# Fish Lake elk hunt 2008



## alpinebowman (Sep 24, 2007)

Well we all made it back form the trip mostly unscathed. Alpinebowoman got a few bumps and bruises like always and we tried to kill my uncle with the extra 9,000 feet of elevation but he survived to tell the stories.

We got to camp late on Saturday night and quickly got to setting up the Hilton for the week. We had a great setup with the wife and I in the spring bar and my Brother, Uncle, and the kitchen in the wall tent. It was very nice for a week in the mountains.










With getting in late we took Sunday morning to get all of our stuff ready and make sure the equipment was still good to go between the airplane trip and truck ride.










On Sunday afternoon we headed up the hill for our first hunt.



















I took my Uncle up to a great out of the way water hole for the night and sat him down for the night. Needless to say a couple of elk walked right by the water hole just out of range in thick brush for a clean getaway. Meanwhile I sat on top of a hill and watched a good bull with 11 cows work up the opposite hillside followed by 2 spikes. Man the luck.

Then next morning we took a break again since the altitude was still affecting my uncle and decided to try our luck on the stream across from camp. My brother and Uncle went with the spinners and had some luck with some beautiful brookies.










Mean while I decided to be cool and try flipping a fly. Needless to say the only thing I caught was my own line. As you can see with this pic I caught it very well.

• **Data excerpts**:
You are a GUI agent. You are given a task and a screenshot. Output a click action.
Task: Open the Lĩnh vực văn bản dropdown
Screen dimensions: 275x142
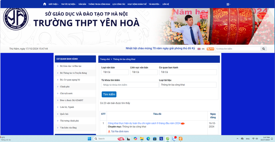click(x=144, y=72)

--

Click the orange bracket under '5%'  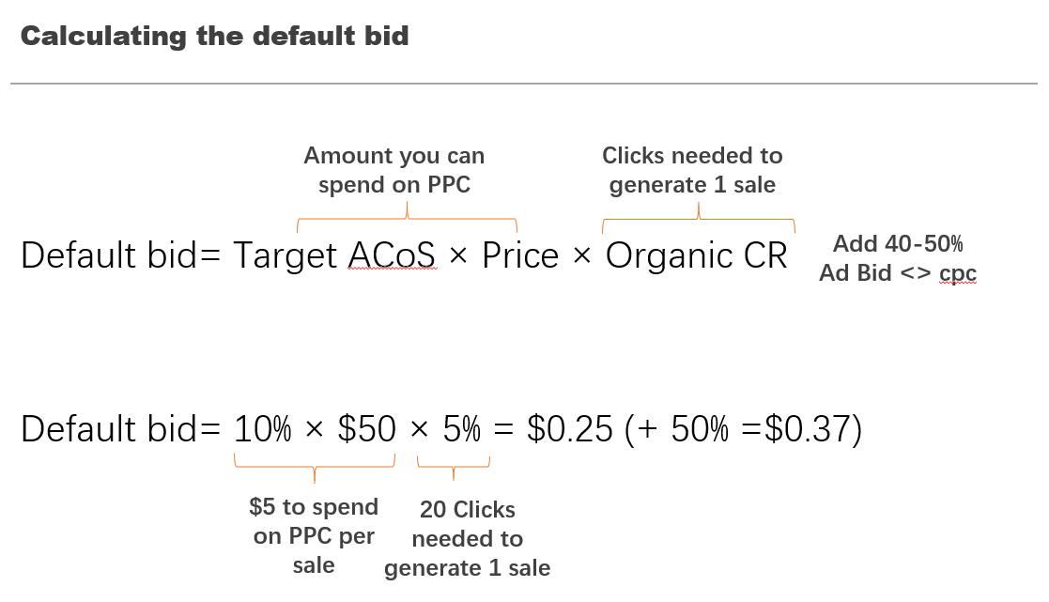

---

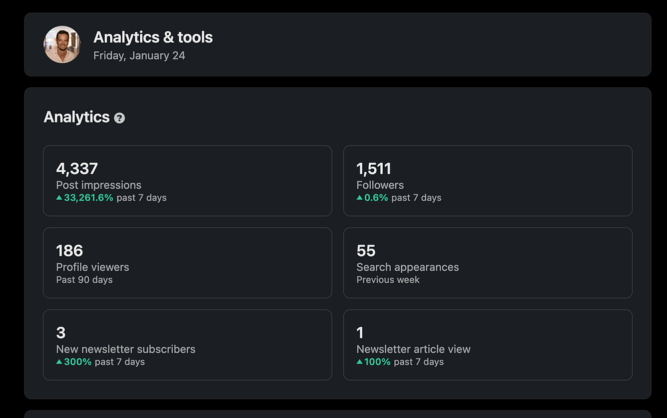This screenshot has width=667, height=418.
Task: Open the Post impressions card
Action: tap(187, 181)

• **The tasks**:
A. From the elk hunt post, repeat the passage starting with "With getting in" and going on through "our first hunt.".
B. In the elk hunt post, what did the brother and uncle catch with spinners on the stream across from camp?
The listing comes from a different source than the elk hunt post.

• **Response list**:
A.
With getting in late we took Sunday morning to get all of our stuff ready and make sure the equipment was still good to go between the airplane trip and truck ride.










On Sunday afternoon we headed up the hill for our first hunt.

B. Some beautiful brookies.